Comício da Candelária

(mensagem para a Lista PT em 05/04/1998, vinte anos atrás)

Em novembro de 1989, deu-se o acaso de eu estar no Rio de Janeiro quando Lula ia fazer seu último comício no primeiro turno, na Candelária. Adiei minha volta a Porto Alegre pra assistir. E, até hoje, não lembro de ter participado de um comício tão emocionante.

Era na época em que os comícios do PT começavam com o hino nacional e terminavam com a Internacional Socialista. Eu não conhecia a letra (que aliás não é grande coisa), mas quem não se emociona com aquela melodia?

Lembro do Gonzaguinha (que morreu pouco depois, num acidente de carro) cantando uma música que eu já tinha ouvido dezenas de vezes, mas cujo profundo significado político eu sequer desconfiava:

viver
e não ter a vergonha de ser feliz
cantar e cantar e cantar
a beleza de ser um eterno aprendiz
eu sei
que a vida podia ser bem melhor
e será
mas isso não impede que eu repita:
é bonita, é bonita e é bonita

Mas o que eu mais me lembro é do discurso do candidato a vice, o então senador José Paulo Bisol - de quem na época eu tinha algumas desconfianças políticas, por ter sido eleito pelo PMDB, ter sido fundador do PSDB e logo em seguida ter ido para o PSB. Pois o cara me ganhou pro resto da vida com um discurso que eu vou tentar reproduzir aqui, puxando pela memória:

“Eu sou candidato a vice na chapa de um torneiro mecânico. Eu, um advogado com especialização no exterior. Eu, um juiz togado. Eu, que escrevi vários livros sobre direito, que publiquei meus discursos como senador e que na juventude cometi alguns livros de poesia. Eu agora sou candidato a vice na chapa de um torneiro mecânico. Um torneiro mecânico que, alguns anos atrás, surgiu como uma liderança local, corporativa, de seus companheiros torneiros mecânicos. Mas que, na luta dos torneiros mecânicos, soube aos poucos perceber que a sua luta era a luta de todo o país, e soube superar o corporativismo dos torneiros mecânicos e adquirir a consciência e a cara desse país, e se tornar a maior liderança viva desse país, e a mais perfeita encarnação da esperança de um país de trabalhadores e desempregados e estudantes e advogados e médicos e prostitutas e camponeses e engenheiros e torneiros mecânicos. E é por isso que eu digo que, em toda a minha vida, de advogado, de jornalista, de juiz, de poeta e de professor, eu nunca tive uma honra maior do que a honra de ter sido convidado para ser vice de um torneiro mecânico. Lula é o Brasil!”

+++

- [ENUNCIADO DO EXERCÍCIO]
Reproduza na íntegra, sem qualquer alteração, o relato acima sobre o comício da Candelária.

- [INFORMAÇÕES FORNECIDAS]

+++

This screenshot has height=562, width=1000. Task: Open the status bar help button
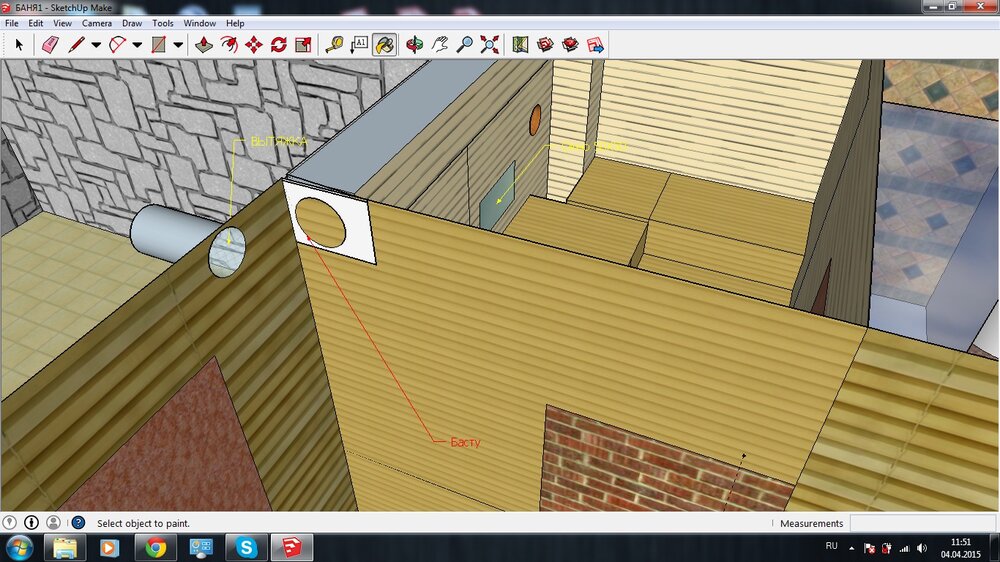pos(77,523)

+++

- [RESULTADO DO EXERCÍCIO]
Comício da Candelária

(mensagem para a Lista PT em 05/04/1998, vinte anos atrás)

Em novembro de 1989, deu-se o acaso de eu estar no Rio de Janeiro quando Lula ia fazer seu último comício no primeiro turno, na Candelária. Adiei minha volta a Porto Alegre pra assistir. E, até hoje, não lembro de ter participado de um comício tão emocionante.

Era na época em que os comícios do PT começavam com o hino nacional e terminavam com a Internacional Socialista. Eu não conhecia a letra (que aliás não é grande coisa), mas quem não se emociona com aquela melodia?

Lembro do Gonzaguinha (que morreu pouco depois, num acidente de carro) cantando uma música que eu já tinha ouvido dezenas de vezes, mas cujo profundo significado político eu sequer desconfiava:

viver
e não ter a vergonha de ser feliz
cantar e cantar e cantar
a beleza de ser um eterno aprendiz
eu sei
que a vida podia ser bem melhor
e será
mas isso não impede que eu repita:
é bonita, é bonita e é bonita

Mas o que eu mais me lembro é do discurso do candidato a vice, o então senador José Paulo Bisol - de quem na época eu tinha algumas desconfianças políticas, por ter sido eleito pelo PMDB, ter sido fundador do PSDB e logo em seguida ter ido para o PSB. Pois o cara me ganhou pro resto da vida com um discurso que eu vou tentar reproduzir aqui, puxando pela memória:

“Eu sou candidato a vice na chapa de um torneiro mecânico. Eu, um advogado com especialização no exterior. Eu, um juiz togado. Eu, que escrevi vários livros sobre direito, que publiquei meus discursos como senador e que na juventude cometi alguns livros de poesia. Eu agora sou candidato a vice na chapa de um torneiro mecânico. Um torneiro mecânico que, alguns anos atrás, surgiu como uma liderança local, corporativa, de seus companheiros torneiros mecânicos. Mas que, na luta dos torneiros mecânicos, soube aos poucos perceber que a sua luta era a luta de todo o país, e soube superar o corporativismo dos torneiros mecânicos e adquirir a consciência e a cara desse país, e se tornar a maior liderança viva desse país, e a mais perfeita encarnação da esperança de um país de trabalhadores e desempregados e estudantes e advogados e médicos e prostitutas e camponeses e engenheiros e torneiros mecânicos. E é por isso que eu digo que, em toda a minha vida, de advogado, de jornalista, de juiz, de poeta e de professor, eu nunca tive uma honra maior do que a honra de ter sido convidado para ser vice de um torneiro mecânico. Lula é o Brasil!”